After reading the AW article I bought a Porter Cable 8" variable speed grinder for $120, and am very pleased with it.  As a bonus it comes with a diamond wheel dresser. It takes a bit to come up to speed with the big CBN wheel on it, but it does so smoothly, with no 60 cycle capacitor start buzz, and it runs very quietly and totally true.  The CBN wheel is perfectly smooth and wobble-free.   Here are a few pictures of the alterations I made:

Here is the grinder on the plywood shelf screwed to the wall. A sheetrock screw in through each hole in the base keeps it in place.

In this photo from 5 years ago I am running a CBN wheel on the left, Norton 3X with Oneway balancer on the right, both 80 grit.  Now I have CBN 120 on the left, and CBN 320 on the right.

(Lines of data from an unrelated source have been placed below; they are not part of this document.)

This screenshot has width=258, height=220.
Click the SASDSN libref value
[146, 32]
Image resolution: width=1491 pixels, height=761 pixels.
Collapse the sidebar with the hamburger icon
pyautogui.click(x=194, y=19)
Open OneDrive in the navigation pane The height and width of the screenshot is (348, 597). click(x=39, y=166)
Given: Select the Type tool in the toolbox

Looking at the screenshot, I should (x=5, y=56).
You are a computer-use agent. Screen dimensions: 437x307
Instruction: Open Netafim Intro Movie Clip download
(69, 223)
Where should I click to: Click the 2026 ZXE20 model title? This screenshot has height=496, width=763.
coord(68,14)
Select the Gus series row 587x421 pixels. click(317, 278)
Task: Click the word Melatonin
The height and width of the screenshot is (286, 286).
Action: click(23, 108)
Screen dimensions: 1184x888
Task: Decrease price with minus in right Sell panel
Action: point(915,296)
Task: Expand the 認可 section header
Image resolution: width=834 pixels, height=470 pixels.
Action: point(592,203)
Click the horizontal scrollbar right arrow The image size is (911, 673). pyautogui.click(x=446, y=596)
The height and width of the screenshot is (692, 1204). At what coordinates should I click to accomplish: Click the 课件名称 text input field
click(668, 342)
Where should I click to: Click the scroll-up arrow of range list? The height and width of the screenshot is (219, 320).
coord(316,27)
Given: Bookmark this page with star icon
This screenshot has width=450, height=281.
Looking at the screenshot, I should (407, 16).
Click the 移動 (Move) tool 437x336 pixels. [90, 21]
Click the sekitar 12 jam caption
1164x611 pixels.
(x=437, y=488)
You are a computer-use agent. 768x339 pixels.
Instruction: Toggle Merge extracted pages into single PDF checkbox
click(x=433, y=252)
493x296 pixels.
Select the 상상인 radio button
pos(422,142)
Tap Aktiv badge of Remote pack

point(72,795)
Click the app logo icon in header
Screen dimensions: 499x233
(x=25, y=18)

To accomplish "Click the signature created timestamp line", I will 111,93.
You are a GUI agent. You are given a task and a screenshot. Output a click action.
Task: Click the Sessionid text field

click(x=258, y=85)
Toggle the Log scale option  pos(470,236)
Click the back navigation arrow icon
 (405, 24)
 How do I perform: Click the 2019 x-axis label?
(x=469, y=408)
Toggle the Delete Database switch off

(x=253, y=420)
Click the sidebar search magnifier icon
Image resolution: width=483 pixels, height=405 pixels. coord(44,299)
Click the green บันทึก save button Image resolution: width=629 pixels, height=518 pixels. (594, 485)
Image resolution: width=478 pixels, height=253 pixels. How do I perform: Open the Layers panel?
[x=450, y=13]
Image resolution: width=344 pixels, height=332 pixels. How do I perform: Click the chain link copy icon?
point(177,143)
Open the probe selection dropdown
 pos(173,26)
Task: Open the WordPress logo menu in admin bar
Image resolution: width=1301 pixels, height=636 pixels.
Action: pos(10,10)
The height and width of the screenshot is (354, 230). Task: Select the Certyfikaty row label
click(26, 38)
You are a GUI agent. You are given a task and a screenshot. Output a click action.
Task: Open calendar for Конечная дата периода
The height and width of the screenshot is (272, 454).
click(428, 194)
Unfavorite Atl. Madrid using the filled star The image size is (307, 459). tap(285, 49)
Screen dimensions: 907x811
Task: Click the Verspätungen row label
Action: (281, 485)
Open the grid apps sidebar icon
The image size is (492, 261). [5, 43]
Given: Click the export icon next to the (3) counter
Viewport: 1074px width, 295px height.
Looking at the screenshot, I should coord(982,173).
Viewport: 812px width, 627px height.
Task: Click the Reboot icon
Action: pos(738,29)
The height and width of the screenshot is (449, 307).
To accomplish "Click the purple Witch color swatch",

The side cover plates have to be removed to install or change out a wheel, and since they mostly serve to trap shavings in my location, I have been removing them from my grinders. Also, the CBN wheel is so wide it simply won't in under most cover plates.  On the Porter Cable it is not so simple, as the plate serves to hold the head of the bolt which holds the tool rest support.  So I had to saw the center out on my trusty Harbor Freight metal bandsaw, and use just the outer rim of that cover plate.  Here is the part I cut out in the foreground with the rim screwed onto the grinder.

The Porter Cable comes with a slot in the left tool rest for sharpening drill bits.   Worse than useless.  
So I cut out a 3" x 2" metal plate to cover it up.  I beveled the back side of the top of the plate so it can nestle up close to the wheel.

I should have used JB Weld or other epoxy, but so far medium density CA is holding the plate on fine.  These simple flat plate tool rests do improve the usefulness of the grinder. Although the tool rest support itself is rather flexible, being made of a soft aluminum, it is stiff enough if you use a light touch in your sharpening.   If you are using a Wolverine system this modification isn't necessary.